Opinion
August 7, 1989
Appeal from the County Court, Westchester County (Silverman, J.).
Ordered that the judgment is affirmed, and the matter is remitted to the County Court, Westchester County, for further proceedings pursuant to CPL 460.50 (5).
Contrary to the defendant's contention, we find that the supplemental charge did not serve to prejudice the defendant. It is clear that the jury "after hearing the entire charge, would gather from its language the correct rules which should be applied for arriving at its decision" (see, People v. Hall, 82 A.D.2d 838, 839). The charge as a whole correctly and effectively conveyed the proper elements of the crimes charged (see, People v. Bennett, 144 A.D.2d 564; People v. Shakur, 144 A.D.2d 600).
Further, we find no merit to the defendant's assertion that the prosecutor's summation deprived him of a fair trial. The remarks complained of constituted fair response to the statements made by the defense attorney in his summation (see, People v. Seldon, 128 A.D.2d 742, lv denied 70 N.Y.2d 656; People v. Scott, 138 A.D.2d 421).
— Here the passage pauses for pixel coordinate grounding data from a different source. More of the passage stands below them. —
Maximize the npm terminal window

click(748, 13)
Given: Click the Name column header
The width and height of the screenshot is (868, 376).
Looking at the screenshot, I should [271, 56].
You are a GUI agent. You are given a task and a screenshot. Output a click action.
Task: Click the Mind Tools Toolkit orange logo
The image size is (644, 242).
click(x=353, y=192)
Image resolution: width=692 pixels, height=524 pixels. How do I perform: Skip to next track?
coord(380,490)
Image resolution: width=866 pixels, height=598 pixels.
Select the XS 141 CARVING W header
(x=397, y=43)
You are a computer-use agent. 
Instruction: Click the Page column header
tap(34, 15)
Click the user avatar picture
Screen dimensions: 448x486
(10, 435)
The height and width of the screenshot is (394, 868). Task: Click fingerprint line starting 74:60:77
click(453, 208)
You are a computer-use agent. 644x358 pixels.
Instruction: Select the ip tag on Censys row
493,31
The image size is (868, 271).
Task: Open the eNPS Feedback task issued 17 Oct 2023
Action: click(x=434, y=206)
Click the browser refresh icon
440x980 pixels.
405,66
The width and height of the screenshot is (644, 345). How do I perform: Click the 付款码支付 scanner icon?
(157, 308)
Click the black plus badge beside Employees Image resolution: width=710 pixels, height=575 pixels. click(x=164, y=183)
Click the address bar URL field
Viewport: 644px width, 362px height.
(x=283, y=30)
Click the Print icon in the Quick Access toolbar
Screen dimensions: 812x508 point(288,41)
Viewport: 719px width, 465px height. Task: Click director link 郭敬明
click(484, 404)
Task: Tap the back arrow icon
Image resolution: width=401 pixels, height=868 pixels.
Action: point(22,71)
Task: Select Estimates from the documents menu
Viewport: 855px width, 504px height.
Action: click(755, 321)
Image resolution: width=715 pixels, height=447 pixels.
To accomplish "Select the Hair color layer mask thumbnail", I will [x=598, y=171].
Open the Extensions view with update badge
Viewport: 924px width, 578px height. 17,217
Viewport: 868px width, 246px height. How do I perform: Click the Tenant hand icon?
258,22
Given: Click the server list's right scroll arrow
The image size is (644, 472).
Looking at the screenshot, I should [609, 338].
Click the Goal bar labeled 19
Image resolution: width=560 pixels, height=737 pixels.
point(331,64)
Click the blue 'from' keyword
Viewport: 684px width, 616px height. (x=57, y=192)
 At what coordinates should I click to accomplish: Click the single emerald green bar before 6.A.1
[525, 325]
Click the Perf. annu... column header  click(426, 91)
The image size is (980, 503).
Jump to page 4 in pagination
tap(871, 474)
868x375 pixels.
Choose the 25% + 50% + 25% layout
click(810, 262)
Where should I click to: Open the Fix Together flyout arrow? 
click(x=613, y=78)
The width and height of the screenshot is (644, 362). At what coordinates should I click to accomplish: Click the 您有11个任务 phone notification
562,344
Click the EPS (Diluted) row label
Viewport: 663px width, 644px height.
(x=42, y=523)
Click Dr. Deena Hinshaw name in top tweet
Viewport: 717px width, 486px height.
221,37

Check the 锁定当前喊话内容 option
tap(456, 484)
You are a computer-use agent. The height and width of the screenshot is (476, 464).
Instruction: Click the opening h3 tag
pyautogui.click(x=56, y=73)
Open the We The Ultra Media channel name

Viewing the evidence in the light most favorable to the prosecution (see, People v. Contes, 60 N.Y.2d 620), we find that it was legally sufficient to establish the defendant's guilt beyond a reasonable doubt. The People proved that the defendant was operating an automobile, accompanied by the complainant in the front seat and his nephew in the rear, when his nephew threatened the complainant with a knife and then forcibly dragged her from the front seat to the rear seat. Thereafter, the defendant continued to drive his automobile at a substantial rate of speed with knowledge that the complainant — who had previously attempted to jump from the car — was being repeatedly attacked by his nephew in the back seat. In light of the foregoing, the jury could rationally conclude that the defendant bore criminal responsibility as a principal for the injuries sustained by the complainant when, in order to escape the nephew's continuing physical assaults and prompted by the defendant's failure to stop his car, she jumped from the moving vehicle and sustained injuries as a result. Moreover, upon the exercise of our factual review power, we are satisfied that the verdict of guilt was not against the weight of the evidence (CPL 470.15). Mangano, J.P., Brown, Kunzeman and Kooper, JJ., concur.